The word kindling is a metaphor: the increase in response to small stimuli is similar to the way small burning twigs can produce a large fire.^[3] It is used by scientists to study the effects of repeated seizures on the brain.^[1] A seizure may increase the likelihood that more seizures will occur; an old saying in epilepsy research is "seizures beget seizures".^[1] Repeated stimulation "lowers the threshold" for more seizures to occur.^[4]

The brains of experimental animals are repeatedly stimulated, usually with electricity, to induce the seizures.^[1] Chemicals may also be used to induce seizures.^[3] The seizure that occurs after the first such electrical stimulation lasts a short time and is accompanied by a small amount of behavioral effects compared with seizures that result from repeated stimulations.^[1] With further seizures, the accompanying behavior intensifies, for example progressing from freezing in early stimulations to convulsions in later ones.^[5] The lengthening of duration and intensification of behavioral accompaniment eventually reaches a plateau after repeated stimulation.^[1] Even if animals are left unstimulated for as long as 12 weeks, the effect remains; the response to stimulation remains higher than it had been before.^[3]

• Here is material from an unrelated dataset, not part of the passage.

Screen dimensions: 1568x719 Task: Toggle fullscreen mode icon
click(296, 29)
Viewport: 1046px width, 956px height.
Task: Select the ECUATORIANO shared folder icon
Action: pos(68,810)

It has been reported that repeated seizure stimulation can result in spontaneous seizures, but studies have had conflicting findings on this question.^[1] In humans, some seizure disorders come to an end by themselves even after large numbers of seizures.^[1] However, in both human epilepsy and in some animal models, evidence suggests that a process like that found in kindling does occur.^[1]

See also

• Kindling (substance withdrawal)
• Epileptogenesis
• Racine Stages (a method by which seizure severity is quantified in animal models of epilepsy)

References

1. ^ Bertram E (2007). "The relevance of kindling for human epilepsy". Epilepsia 48 (Supplement 2): 65–74. doi:10.1111/j.1528-1167.2007.01068.x. PMID 17571354. 
2. Sato M (2008). "Kindling: An experimental model of epilepsy" (PDF). Psychiatry and Clinical Neurosciences 36 (4): 440–441. doi:10.1111/j.1440-1819.1982.tb03123.x. http://www3.interscience.wiley.com/cgi-bin/fulltext/120156204/PDFSTART. 
3. ^ Abel MS, McCandless DW (1992). "The kindling model of epilepsy". In Adams RN, Baker GB, Baker JM, Bateson AN, Boisvert DPJ, Boulton AA, et al.. Neuromethods: Animal Models of Neurological Disease. Totowa, NJ: Humana Press. pp. 153–155. ISBN 0-89603-211-6. 
4. PK Sahoo, KI Mathai, GV Ramdas, MN Swamy (2007). "The pathophysiology of post traumatic epilepsy" (PDF). Indian Journal of Neurotrauma 4 (1): 11–14. http://www.ijntonline.com/June07/abstracts/03.PDF.  Temkin NR, Jarell AD, Anderson GD (2001). "Antiepileptogenic agents: how close are we?". Drugs 61 (8): 1045–55. PMID 11465868. 
5. Morimoto K, Fahnestock M, Racine RJ (May 2004). "Kindling and status epilepticus models of epilepsy: Rewiring the brain". Prog. Neurobiol. 73 (1): 1–60. doi:10.1016/j.pneurobio.2004.03.009. PMID 15193778.